I decided to spend a bit of time playing around with the Robot Races this morning in the hopes that I might come up with some better informed commentary. Here are a few – somewhat random – thoughts. Hope that some of this is useful

 

First and foremost, the Robot Races felt fair. When I play a hand, I can generally tell “Wow, I just did something really stupid” or, more rarely, I just did something clever. When I look at more scores – bye and large – I seem to score poorly on hands where I blundered. I score well on hands where I think that I did something decent. I scored about even on hands where that felt down the middle. Associated with this: You best chance to convince members of the ACBL BoD that the Robot Races are real bridge/a real test of skill is to make sure that said members are able to participate in one or more events. I think that everyone would benefit if the audience for your presentation was as well informed as possible. I recommend trying to hold one or more tournaments specifically for BoD members. (Alternatively, set them all up with their own accounts and allow them to compete for free between now and the BoD meeting).

 

Next: From what I can tell, the overwhelming majority of ACBL sponsoring Robot Races are rigged so that South (the player) automatically has the strongest hand at the table.

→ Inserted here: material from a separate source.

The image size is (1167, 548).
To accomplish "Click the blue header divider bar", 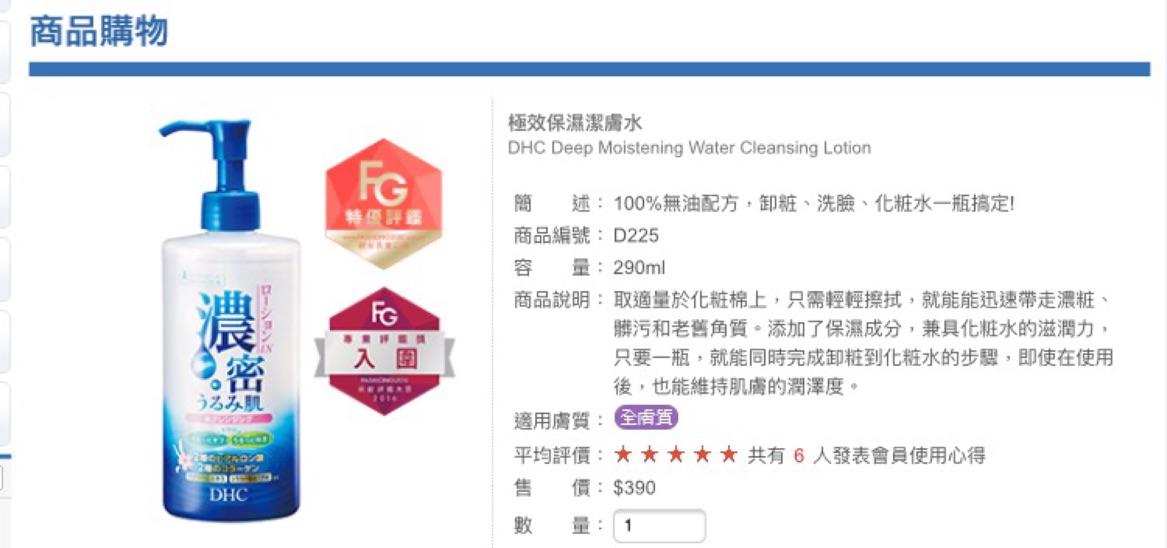I will click(589, 68).
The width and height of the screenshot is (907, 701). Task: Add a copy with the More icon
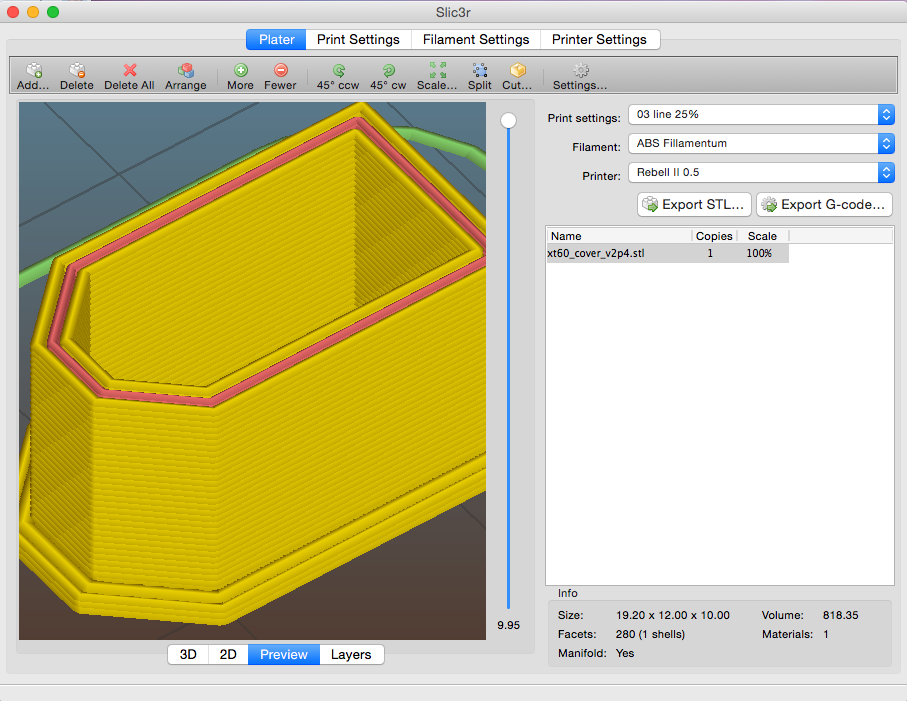pyautogui.click(x=240, y=71)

I have some very real problems with this. I might be a stick-in-the-mud, but you're introducing a lot of unnecessary distortions. When I am bidding / declaring a hand, I know with certainty that the other three pairs CAN'T have a better hand than me. This can significantly distort both the bidding and the play. When you are trying to hash this all out with the ACBL one of the broad themes that you need to advance is that the ACBL shouldn't discriminate against the Robot Races when awarding masterpoints because RR and F2F are both “bridge”. Introducing unnecessary deviations like always giving South the strongest hand dilutes this line of argument. (For what its worth, I understand that your customer base probably prefers that they always get the strongest hand. Simply put, I don't believe that the customer is always right)

 

This might seem hypocritical, however, I'm now going to suggest a much more significant change to the game. I don't think that players should ever be dummy.

 

* GIB is non deterministic

* Allowing players to play out all hands where their side declares (should) more closely correlate their scores with their performance

* The GIBs play the hands WAY too fast. On my PC the cards flew by too quick to see. This was a very jarring reminder that this isn't F2F bridge.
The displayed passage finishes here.